== Task prompt ==
Return exactly the lines of the data below, from the one that contains "You are a GUI" through the final line, and leave out every picture.

★ ★ ★ ★ ★ ★ ★

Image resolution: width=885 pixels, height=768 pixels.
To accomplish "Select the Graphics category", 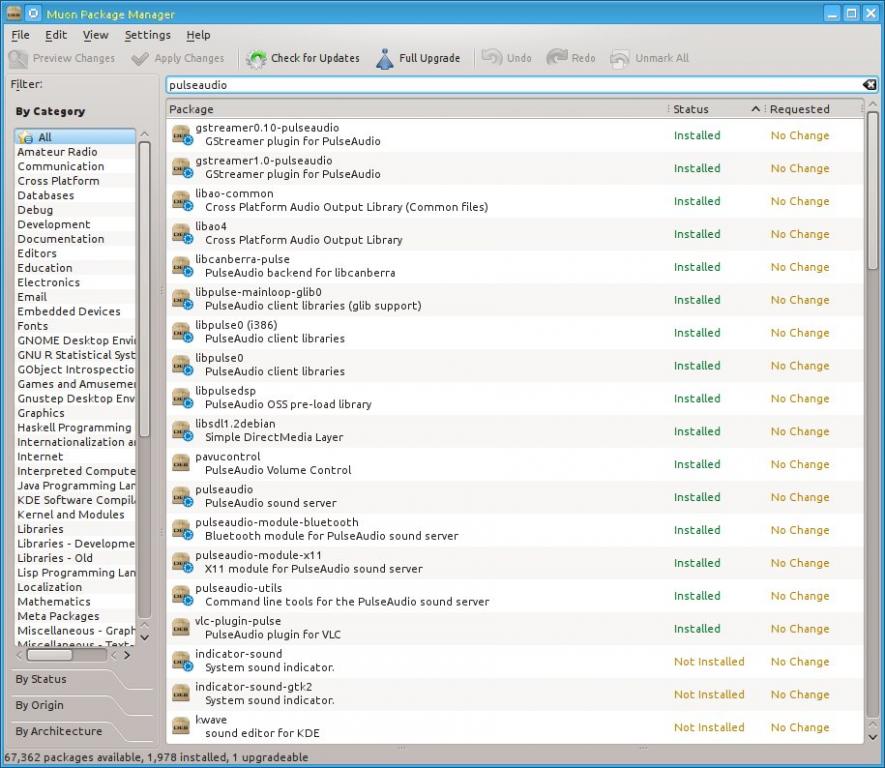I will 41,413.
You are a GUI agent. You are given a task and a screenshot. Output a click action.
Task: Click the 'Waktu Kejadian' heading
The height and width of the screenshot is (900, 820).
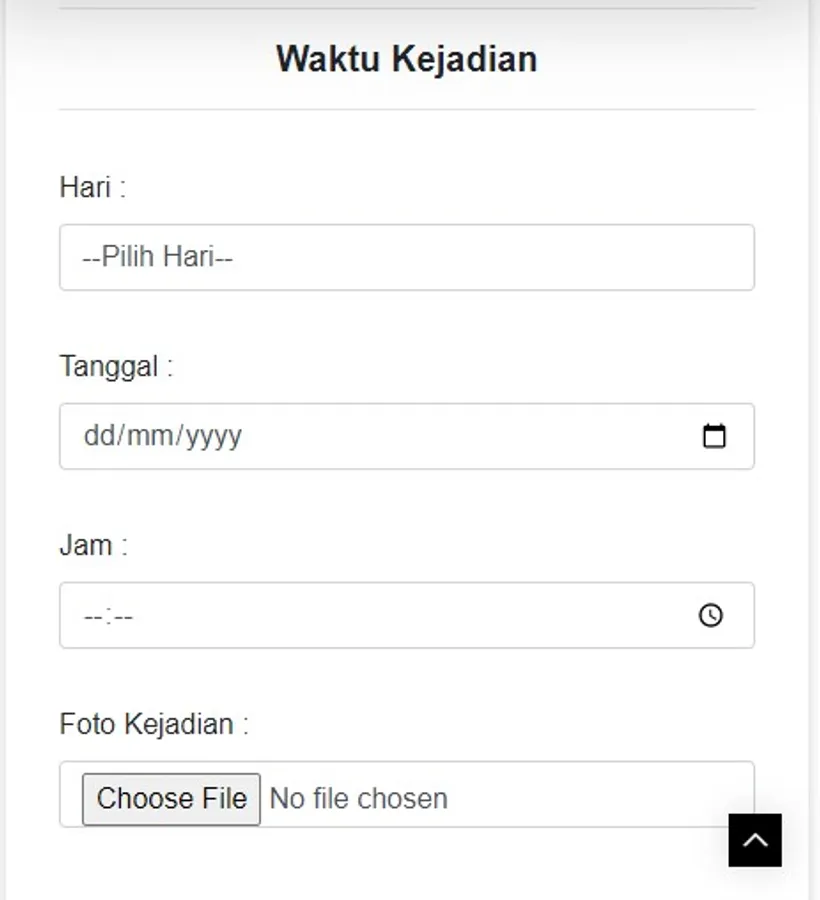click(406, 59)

★ ★ ★ ★ ★ ★ ★

== Answer to the problem ==
You are a GUI agent. You are given a task and a screenshot. Output a click action.
Task: Click the 'Waktu Kejadian' heading
The height and width of the screenshot is (900, 820).
click(406, 59)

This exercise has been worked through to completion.